C’est en avril dernier qu’a été présentée pour la première fois à Montréal, Baby-sitter, la toute dernière création de l’auteure dramatique Catherine Léger, au Théâtre La Licorne. Dans le cadre des festivités du 375e anniversaire de la ville, la pièce revient sur les planches, du 25 juillet au 5 août.

Cédric fait une blague sexiste et misogyne à la journaliste sportive Chantal Machabée en direct à la télévision, pendant un match de football. Cette blague est par la suite diffusée et vue des milliers de fois sur Youtube et entraîne la perte de l’emploi de Cédric chez Hydro-Québec.

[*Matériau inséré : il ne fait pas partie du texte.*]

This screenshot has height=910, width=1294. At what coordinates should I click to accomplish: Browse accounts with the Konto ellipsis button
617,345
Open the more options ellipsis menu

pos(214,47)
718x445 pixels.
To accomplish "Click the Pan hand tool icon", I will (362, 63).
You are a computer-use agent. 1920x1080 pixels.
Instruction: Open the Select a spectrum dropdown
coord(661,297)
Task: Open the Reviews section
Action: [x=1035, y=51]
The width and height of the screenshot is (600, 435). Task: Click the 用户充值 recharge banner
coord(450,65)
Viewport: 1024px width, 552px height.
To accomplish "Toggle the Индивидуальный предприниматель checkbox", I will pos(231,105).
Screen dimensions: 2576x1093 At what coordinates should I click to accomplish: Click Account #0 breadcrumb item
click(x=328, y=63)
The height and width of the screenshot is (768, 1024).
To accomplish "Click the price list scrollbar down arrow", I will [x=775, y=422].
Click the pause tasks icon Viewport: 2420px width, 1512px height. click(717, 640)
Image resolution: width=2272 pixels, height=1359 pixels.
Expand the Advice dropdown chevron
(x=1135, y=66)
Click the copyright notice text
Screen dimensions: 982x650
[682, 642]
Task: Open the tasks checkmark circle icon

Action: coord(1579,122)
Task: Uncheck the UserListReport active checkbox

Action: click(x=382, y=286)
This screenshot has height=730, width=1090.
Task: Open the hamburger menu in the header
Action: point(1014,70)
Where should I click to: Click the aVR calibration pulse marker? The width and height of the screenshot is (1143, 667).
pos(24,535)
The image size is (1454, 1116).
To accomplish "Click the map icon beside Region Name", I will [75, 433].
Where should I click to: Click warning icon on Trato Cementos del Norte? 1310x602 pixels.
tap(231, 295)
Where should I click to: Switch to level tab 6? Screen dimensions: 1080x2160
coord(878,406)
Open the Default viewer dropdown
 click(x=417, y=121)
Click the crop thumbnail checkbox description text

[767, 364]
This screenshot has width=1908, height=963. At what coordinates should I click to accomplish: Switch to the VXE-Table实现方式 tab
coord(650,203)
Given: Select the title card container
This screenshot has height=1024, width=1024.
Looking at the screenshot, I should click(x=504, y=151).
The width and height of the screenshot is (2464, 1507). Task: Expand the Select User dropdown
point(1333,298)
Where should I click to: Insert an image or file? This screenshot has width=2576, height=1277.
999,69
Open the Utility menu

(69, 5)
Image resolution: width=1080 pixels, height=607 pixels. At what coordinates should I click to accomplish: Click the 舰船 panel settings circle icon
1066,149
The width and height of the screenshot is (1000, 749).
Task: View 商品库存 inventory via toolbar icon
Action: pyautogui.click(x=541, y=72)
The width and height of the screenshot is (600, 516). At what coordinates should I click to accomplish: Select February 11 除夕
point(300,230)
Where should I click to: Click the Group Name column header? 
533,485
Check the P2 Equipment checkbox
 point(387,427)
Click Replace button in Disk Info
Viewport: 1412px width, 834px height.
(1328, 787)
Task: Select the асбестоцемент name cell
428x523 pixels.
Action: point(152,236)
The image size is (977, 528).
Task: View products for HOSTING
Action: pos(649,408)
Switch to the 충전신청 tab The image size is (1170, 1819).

Telle est la prémisse de Baby-sitter. Jean-Michel, le frère de Cédric, entreprend de lui faire écrire un livre rassemblant des lettres d’excuses adressées à plusieurs personnalités publiques du Québec, pour l’amener à reconnaître sa misogynie. En même temps, Emy, la baby-sitter, arrive et quoiqu’elle doive s’occuper du nouveau-né de Nadine et Cédric, elle développe peu à peu un rapport intime et particulier avec Nadine…

Mon intention ici n’est pas de faire une critique de la première mouture de la pièce, mais plutôt de partager certaines questions qui me sont venues à la lecture du texte, avant et après avoir assisté à une représentation. En effet, sur le quatrième de couverture du texte, publié par Leméac Éditeurs, on peut lire : « cette pièce […] traque avec une précision jubilatoire les pièges de la misogynie quotidienne tout comme la confusion qui entoure le féminisme dans l’espace public ». « La confusion qui entoure le féminisme ». J’ai tiqué sur cette phrase. La confusion entourant le féminisme. Pourquoi, confusion ? Qui est confus et par rapport à quel féminisme ? J’ai tenté de saisir l’inconfort qui m’habite en regard de cette « confusion ».

Je me suis demandé si cette « confusion » pouvait être associée au fait, central dans la pièce, que les hommes se disent alliés des féministes, tout en continuant de les mansplainer allègrement? Allié au sens individuel, puisqu’écrire des lettres à des personnalités publiques sert davantage à se déculpabiliser en tant que personne et non en tant que classe ou groupe en opprimant un autre. Est-ce qu’il est question de confusion, aussi, parce que Cédric chercher à se « racheter » face à des figures publiques, mais en recréant des rapports de domination avec les femmes de son entourage, en leur enlevant toute agentivité et en discréditant leurs démarches émancipatrices? Et la sexualité féminine comme outil d’émancipation? Participe-t-elle également de cet esprit de confusion ? Emy, la baby-sitter, par son attitude et son discours, pose certes la question de l’agentivité, mais une agentivité dont les contours sont dessinés par une féminité hégémonique, nourrie par la pensée néolibérale. Ainsi, n’incarne-t-elle pas plutôt une figure de l’émancipation capitaliste? Parce qu’au final – et ceci alimente peut-être mon propre sentiment de confusion – pour qui Emy représente-t-elle une figure émancipatrice? Et que dire de Nadine et de la manière dont elle se réapproprie son corps post maternité? Peut-on traiter du désir de libération féminine sans avoir recours à des symboles phalliques? Au final, la pièce répond-elle à cette confusion? Ou y participe-t-elle ?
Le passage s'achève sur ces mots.